There is an analogy between growing up spiritually and the growing up that takes place in the normal course of human life. In approaching adolescence and adulthood, everyone seems to have to pass through a crisis.… God has great sympathy for those who are going through this crisis in their spiritual life. They do not know what is happening to them and tend to concentrate on the disintegration of what they love, rather than on the real spiritual growth of which they are becoming capable.… If we look on the bright side and are firmly convinced that it is normal to have to forge new relationships, our crisis of faith will appear as a great invitation to go deeper into the heart of Christ. The very transition makes it impossible for the former people we counted on to help us. Part of growing up is to become independent—not of everybody, but of those on whom we are too dependent—so that we may depend completely on the Holy Spirit. That is what spiritual maturity is.

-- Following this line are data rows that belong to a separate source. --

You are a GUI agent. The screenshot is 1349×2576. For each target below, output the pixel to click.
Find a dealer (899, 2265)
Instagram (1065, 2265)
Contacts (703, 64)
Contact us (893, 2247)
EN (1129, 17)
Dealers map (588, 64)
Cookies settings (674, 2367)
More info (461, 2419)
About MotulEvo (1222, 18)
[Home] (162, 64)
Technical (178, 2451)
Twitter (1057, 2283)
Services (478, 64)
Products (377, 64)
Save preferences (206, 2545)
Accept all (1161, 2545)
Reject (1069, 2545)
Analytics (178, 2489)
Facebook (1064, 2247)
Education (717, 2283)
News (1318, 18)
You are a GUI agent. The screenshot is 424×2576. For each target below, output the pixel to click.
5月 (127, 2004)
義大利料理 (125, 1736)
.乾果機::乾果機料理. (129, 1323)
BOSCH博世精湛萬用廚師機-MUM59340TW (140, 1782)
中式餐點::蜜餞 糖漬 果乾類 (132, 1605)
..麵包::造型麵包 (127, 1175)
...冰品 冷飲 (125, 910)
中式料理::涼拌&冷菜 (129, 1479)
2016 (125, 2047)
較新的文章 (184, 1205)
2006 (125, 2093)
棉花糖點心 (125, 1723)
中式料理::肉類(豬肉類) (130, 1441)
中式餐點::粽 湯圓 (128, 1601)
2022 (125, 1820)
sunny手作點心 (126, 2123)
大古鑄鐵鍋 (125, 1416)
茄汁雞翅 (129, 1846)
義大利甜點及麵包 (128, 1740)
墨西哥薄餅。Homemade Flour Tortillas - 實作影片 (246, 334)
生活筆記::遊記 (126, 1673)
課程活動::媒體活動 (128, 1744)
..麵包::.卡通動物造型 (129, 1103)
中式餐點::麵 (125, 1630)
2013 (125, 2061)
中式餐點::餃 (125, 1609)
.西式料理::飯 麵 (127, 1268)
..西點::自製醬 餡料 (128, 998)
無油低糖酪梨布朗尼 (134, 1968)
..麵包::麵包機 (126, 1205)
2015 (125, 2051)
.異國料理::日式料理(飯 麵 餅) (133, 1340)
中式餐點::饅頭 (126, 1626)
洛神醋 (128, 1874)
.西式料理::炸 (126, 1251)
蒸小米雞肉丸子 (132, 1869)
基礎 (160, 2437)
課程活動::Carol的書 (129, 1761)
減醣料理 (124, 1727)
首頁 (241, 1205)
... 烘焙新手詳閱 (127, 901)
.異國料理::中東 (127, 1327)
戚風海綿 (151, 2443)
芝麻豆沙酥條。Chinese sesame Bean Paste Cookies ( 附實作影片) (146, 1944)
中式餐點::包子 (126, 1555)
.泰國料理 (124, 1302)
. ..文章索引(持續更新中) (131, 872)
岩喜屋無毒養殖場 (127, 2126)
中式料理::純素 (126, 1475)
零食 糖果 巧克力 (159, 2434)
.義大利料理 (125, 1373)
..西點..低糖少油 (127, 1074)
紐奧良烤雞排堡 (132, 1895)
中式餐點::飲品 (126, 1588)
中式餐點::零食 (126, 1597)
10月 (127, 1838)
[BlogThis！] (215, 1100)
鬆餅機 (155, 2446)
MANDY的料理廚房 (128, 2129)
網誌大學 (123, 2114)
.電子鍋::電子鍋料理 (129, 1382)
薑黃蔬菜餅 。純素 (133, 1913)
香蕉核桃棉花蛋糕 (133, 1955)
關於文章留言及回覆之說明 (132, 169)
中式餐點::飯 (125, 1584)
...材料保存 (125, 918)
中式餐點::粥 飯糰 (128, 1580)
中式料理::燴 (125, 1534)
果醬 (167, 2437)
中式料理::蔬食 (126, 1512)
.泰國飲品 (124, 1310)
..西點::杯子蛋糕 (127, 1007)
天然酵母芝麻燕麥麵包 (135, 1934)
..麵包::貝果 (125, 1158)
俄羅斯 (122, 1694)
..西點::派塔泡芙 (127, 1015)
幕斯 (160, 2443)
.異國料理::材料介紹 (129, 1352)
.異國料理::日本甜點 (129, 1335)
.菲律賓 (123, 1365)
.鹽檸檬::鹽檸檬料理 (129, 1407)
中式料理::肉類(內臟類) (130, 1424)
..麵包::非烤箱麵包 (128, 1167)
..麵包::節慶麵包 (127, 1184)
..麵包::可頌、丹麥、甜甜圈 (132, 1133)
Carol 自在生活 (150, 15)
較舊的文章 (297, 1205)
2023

Tozer is correct…. the actual day-to-day tasks of being a pastor or one of those who help him are not that difficult. They don’t take the mind of a rocket scientist or incredible skills in management and business. That’s why people are getting “self-ordained” or getting one-day licenses to do weddings or just doing memorials on their own.

But a real pastor, a real elder, a real Sunday School teacher, or worship leader is not just a combination o talent and academic preparation. They have to be someone who wrestles with themselves and God – much as Jacob did. As each man’s gifts are different, so are the battles. The temptations, the anxieties, and the circumstances that they dwell in are different, making each battle unique – and therefore, the healing from battle damage is never the same.

Those battles are irreplaceable in one’s growth as a believer. Keating’s comparison to the challenges of the transition from childhood to adulthood is perfect. During that time, physically, mentally, spiritually, everything is challenged. Some demean it, having forgotten those long nights and empty feelings. As we enter Christ, everything changes, as idols and those who could become idols are removed. And while we have their words and often their examples, we are bereft of the comfort and the fact that someone is listening.

And that makes the brokenness echo throughout our hearts and minds, and yes, our souls. As we come on the other side of it, what disintegrated is replaced (much as Job’s family and fortune were!) Life becomes different, and we look at it with eyes that have grown weary as spiritual maturity is forced upon us. Every thing is stripped away, and we find everything is found as the Holy Spirit grants us the faith we need.

The place where the Psalmist was, is more important for a pastor or any other servant leader or believer in the church to experience. It is out of such times we God’s hand clearly, and the brokenness gives way to grace.

Ministry isn’t rocket science – it is more complicated. Still, as we see the breakthroughs and see the miracles, it is more rewarding…for it is walking with God… each step.

Tozer, A. W. 2015. Tozer for the Christian Leader. Chicago: Moody Publishers.

Keating, Thomas. 2009. The Daily Reader for Contemplative Living: Excerpts from the Works of Father Thomas Keating, O.C.S.O., Sacred Scripture, and Other Spiritual Writings. Edited by S. Stephanie Iachetta. New York; London; New Delhi; Sydney: Bloomsbury.